What to include in your all-inclusive vacation in Jamaica, Negril
The island of Jamaica is many things, but none of them are underestimated. Jamaica seduces like a peacock in a pen full of chickens. In its long and turbulent history, Jamaica has charmed everyone from Christopher Columbus and Spanish and British settlers to Errol Flynn. Ian Fleming, who gave the world James Bond, lived on the north coast of Jamaica. Noel Coward, something of a peacock, had a mansion on a hill overlooking Port Maria.
Jamaica is dominated by a series of rugged hills and mountains including Blue Mountain Peak, which rises more than 7,400 feet above sea level. Jamaica has a remarkable 120 rivers, all of which begin in those mountains before emptying along Jamaica’s shores. Despite the glory of Jamaica’s mountains, its main tourist attractions remain its beaches, with the cities of Port Antonio, Montego Bay and Ocho Rios qualifying as true hotbeds of tourism.
The most impressive of all Jamaica’s beaches, however, is found in the west coast city of Negril. The sun on the white sands of Seven Mile Beach in Negril shines against the deep blue of the ocean like the sun shining on freshly fallen snow against a deep blue winter sky. But that’s where the comparison between Seven Mile Beach and a northern winter should end, because on its coldest days, Jamaica’s oceanfront temperatures rarely dip below 70 degrees.
While the vast majority of tourists who visit Negril and Seven Mile Beach are there to soak up the sun and cool off with a variety of water sports like scuba diving, sailing, and jet skiing, Negril has other attractions. The vast wetlands that surround Negril are home to the 300-acre Royal Palm Reserve. Strolling along the boardwalk that runs through the reserve, you’ll spot a host of bird species including ospreys, Jamaican woodpeckers, egrets, and the endangered black parakeet.
Birds, however, are outnumbered by mosquitoes, so come prepared with plenty of bug spray. Take time to visit the nature museum at Cotton Tree Lake Preserve, and if you work up an appetite, enjoy an authentic Jamaican lunch at the lakeside restaurant.
Negril can be your starting point into the Jamaican hinterland when you want a break from the beach scene.

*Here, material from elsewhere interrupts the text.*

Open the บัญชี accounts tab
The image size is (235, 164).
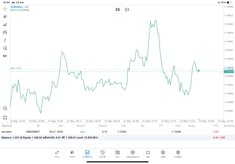pos(163,154)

If your favorite way to see the world is from the back of a horse, head 3 miles north of Negril to Rhodes Hall Plantation, where you’ll be assigned a mount suited to your riding ability. The two-hour horseback tour will travel up into the hills, passing through groves of banana and coconut palms, stopping to see crocodiles. The plantation also offers opportunities for fishing and diving.
Recover from your day of outdoor activity by indulging in Negril’s legendary nightlife. You like reggae? Try Alfred’s on Norman Manley Boulevard, where you won’t have to worry about the admission charge on Saturdays, Mondays, Wednesdays and Thursdays.
No vacation is complete without a lot of shopping. Negril pleases you with the newly opened Times Square Mall, where you can browse several duty-free shops and have a drink at the Courtyard Café. You will find a fine selection of designer watches and jewelry, perfumes, cigarettes, spirits, as well as world famous Blue Mountain coffee. Pick up a box of authentic Cuban cigars at Cigar World.
Where should you stay while visiting Negril? If you want to take advantage of all the stops, stay where the VIPs do: at The Caves. You’ll pay for the privilege and have to take a 12-minute taxi ride to the beach, but you’ll have all the ambiance and elegance you could want.
The Caves’ five thatched cottages are located on 2 acres on top of the cliffs, a short drive from the Negril Lighthouse and the westernmost point of Jamaica, with sea breezes replacing air conditioning and no TV unless that requests it. However, your stay at The Caves will be all-inclusive with the cost of your accommodation, including gourmet meals and drinks from the bar.